Fall is such a fun time of year to cozy up by the fire, watch movies and spend some extra time with our loved ones. One of my favorite fall-inspired recipes has been this hearty vegetable soup I made last night for our family. We followed it up with this health-ified pumpkin pie recipes! All the same great flavors, but 1/2 the calories – no kidding! One traditional slice of pumpkin pie from Cheesecake Factory has about 45g of fat, 63g carbs and 11g protein for a whopping 700 calories. Yikes!
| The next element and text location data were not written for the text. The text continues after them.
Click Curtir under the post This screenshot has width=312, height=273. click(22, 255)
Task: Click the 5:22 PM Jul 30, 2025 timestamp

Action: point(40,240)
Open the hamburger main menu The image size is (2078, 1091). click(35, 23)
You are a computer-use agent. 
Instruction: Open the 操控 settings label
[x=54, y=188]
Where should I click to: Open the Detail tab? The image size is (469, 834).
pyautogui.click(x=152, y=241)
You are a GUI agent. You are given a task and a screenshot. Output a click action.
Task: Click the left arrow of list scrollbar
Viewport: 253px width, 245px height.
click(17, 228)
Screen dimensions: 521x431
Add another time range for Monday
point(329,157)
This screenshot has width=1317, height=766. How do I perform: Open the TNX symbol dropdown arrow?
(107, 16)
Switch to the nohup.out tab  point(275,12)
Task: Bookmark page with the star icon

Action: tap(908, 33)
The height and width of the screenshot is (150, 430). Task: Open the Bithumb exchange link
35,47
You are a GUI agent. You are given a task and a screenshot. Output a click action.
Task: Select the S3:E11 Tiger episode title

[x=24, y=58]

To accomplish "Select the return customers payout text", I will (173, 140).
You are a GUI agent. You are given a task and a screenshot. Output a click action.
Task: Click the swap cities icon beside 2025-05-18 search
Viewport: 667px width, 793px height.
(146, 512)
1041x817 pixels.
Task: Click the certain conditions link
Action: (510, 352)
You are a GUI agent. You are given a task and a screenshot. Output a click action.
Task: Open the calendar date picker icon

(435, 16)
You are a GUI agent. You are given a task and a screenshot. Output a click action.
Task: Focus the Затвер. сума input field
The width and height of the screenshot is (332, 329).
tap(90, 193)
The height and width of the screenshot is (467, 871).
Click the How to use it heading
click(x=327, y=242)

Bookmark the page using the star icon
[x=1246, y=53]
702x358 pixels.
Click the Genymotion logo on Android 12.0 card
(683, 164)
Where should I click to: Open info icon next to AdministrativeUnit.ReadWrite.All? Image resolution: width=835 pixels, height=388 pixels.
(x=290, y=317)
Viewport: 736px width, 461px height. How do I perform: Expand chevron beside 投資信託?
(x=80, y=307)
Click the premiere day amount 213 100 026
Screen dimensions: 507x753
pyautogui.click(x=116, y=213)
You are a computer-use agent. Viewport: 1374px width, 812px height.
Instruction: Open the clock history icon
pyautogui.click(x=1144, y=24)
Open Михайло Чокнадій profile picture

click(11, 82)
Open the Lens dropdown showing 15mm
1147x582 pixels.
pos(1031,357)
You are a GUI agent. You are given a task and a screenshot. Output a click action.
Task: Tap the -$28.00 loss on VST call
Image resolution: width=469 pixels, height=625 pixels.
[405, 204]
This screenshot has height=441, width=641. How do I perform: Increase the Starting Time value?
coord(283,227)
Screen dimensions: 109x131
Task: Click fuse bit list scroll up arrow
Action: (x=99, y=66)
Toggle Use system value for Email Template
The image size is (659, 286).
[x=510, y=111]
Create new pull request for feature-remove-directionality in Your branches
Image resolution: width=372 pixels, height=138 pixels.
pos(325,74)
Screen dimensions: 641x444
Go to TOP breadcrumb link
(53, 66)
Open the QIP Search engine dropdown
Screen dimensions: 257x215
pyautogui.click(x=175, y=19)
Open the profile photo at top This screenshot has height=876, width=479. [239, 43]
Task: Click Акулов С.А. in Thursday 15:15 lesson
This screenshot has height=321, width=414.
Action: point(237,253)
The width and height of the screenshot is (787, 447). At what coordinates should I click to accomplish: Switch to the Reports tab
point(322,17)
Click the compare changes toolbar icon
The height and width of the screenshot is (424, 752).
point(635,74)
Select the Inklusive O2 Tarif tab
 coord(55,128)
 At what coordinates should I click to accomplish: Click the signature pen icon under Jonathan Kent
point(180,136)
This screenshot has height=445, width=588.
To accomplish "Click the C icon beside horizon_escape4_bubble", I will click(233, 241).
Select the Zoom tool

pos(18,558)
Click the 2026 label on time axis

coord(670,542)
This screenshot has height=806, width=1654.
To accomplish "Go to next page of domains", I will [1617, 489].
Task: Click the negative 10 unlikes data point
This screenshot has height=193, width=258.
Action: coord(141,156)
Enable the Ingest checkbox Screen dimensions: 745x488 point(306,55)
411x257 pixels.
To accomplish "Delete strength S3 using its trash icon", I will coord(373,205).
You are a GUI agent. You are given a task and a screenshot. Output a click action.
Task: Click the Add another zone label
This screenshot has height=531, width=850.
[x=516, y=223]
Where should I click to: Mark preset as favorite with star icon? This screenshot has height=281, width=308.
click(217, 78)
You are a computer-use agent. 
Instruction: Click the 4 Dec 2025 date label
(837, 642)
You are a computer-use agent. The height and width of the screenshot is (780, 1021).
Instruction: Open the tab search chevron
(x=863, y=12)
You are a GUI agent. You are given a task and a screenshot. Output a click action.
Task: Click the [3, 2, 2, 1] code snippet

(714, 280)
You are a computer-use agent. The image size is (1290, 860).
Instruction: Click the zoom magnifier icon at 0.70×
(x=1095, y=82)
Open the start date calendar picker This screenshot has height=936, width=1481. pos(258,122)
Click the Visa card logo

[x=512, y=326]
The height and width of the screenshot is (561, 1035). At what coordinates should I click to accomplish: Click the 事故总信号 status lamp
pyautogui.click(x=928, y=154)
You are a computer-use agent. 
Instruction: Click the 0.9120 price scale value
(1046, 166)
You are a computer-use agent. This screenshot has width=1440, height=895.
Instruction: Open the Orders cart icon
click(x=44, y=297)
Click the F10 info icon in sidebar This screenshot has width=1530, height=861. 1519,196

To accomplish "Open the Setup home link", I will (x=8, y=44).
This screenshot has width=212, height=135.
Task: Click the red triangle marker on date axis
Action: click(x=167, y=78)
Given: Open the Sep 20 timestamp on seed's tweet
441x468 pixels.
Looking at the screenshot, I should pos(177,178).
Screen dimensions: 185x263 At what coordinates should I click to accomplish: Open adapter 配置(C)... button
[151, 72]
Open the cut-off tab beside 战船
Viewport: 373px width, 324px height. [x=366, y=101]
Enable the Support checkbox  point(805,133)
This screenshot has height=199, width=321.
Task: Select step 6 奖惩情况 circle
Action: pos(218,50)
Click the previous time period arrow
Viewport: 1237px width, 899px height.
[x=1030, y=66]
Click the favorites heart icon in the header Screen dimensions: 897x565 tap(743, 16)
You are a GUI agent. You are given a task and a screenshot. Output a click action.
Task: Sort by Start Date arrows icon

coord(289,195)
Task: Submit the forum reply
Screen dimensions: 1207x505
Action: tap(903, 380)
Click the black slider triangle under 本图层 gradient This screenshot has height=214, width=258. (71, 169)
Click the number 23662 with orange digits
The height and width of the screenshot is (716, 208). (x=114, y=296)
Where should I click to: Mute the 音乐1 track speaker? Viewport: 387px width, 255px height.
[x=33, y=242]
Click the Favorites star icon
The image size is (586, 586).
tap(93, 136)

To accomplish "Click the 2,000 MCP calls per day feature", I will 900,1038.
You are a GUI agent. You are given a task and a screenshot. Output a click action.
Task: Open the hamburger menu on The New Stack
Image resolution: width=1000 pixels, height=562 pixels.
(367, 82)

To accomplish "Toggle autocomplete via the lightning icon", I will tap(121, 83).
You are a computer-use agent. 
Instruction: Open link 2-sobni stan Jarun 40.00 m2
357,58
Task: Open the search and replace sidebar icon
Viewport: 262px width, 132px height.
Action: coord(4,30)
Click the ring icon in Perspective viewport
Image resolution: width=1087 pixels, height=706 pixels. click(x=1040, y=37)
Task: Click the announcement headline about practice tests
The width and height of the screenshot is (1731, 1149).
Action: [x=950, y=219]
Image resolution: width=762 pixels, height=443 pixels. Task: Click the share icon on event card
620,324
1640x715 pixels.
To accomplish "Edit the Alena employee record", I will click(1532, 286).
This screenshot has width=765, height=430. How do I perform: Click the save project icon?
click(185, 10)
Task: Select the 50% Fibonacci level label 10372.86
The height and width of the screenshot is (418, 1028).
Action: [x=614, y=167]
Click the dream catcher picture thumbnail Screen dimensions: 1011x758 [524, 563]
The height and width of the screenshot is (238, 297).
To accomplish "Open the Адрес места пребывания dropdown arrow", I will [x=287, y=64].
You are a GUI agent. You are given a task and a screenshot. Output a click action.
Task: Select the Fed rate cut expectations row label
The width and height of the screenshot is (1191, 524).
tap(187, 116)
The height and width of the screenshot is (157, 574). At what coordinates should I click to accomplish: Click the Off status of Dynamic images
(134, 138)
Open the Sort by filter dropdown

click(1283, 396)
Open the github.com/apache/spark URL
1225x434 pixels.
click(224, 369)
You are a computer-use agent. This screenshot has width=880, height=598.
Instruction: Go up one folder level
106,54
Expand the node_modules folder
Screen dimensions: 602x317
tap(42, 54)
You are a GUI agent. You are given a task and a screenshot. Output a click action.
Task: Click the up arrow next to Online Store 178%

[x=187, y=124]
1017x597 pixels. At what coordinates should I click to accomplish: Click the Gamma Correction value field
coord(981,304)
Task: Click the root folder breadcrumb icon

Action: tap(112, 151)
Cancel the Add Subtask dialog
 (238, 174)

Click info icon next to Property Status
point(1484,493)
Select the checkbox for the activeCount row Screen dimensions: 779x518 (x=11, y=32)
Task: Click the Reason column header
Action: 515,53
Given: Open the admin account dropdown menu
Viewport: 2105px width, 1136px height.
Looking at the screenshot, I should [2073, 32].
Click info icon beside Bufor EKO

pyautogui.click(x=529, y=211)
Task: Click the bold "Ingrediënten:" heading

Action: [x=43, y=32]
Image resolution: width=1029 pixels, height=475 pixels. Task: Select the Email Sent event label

You won’t want to miss out on this healthy pumpkin pie this year!
 
Ingredients for Pie Crust:
  • 1 C quick-cooking rolled oats
  • 1 C whole-wheat flour
  • ¼ C ground raw almonds
  • 3 TBSP. coconut oil
  • 1 TBSP. lite maple syrup (this is the brand I use)
  • 1 TBSP. water
  • ¼ tsp. sea salt
Ingredients for Pumpkin Pie:
  • 1-15 oz. can pumpkin puree
  • 2 large eggs, lightly beaten
  • 3 TBSP. coconut oil
  • ¼ cup lite maple syrup
  • 1 tsp. pure vanilla extract
  • ½ tsp. ground cinnamon
  • ¼ tsp. ground nutmeg
  • ¼ tsp. sea salt
 
Directions for pie crust:
  1. Preheat oven to 425° F.
  2. Combine oats, flour, almonds, maple syrup, and salt in a medium mixing bowl, mix well.
  3. Add oil to oat mixture, mix well.
  4. Press into a 9-inch pie pan. Bake for 8 to 10 minutes, or until light brown.
Directions for Pie:
  1. Reduce oven temperature to 350° F.
  2. Combine pumpkin, eggs, vanilla, and maple syrup in a medium bowl, mix well.
  3. Add cinnamon, nutmeg, salt, and milk; mix until just blended.
  4. Pour pumpkin mixture into prepared pie crust. Bake for 45 to 60 minutes or until a knife inserted in the center comes out clean.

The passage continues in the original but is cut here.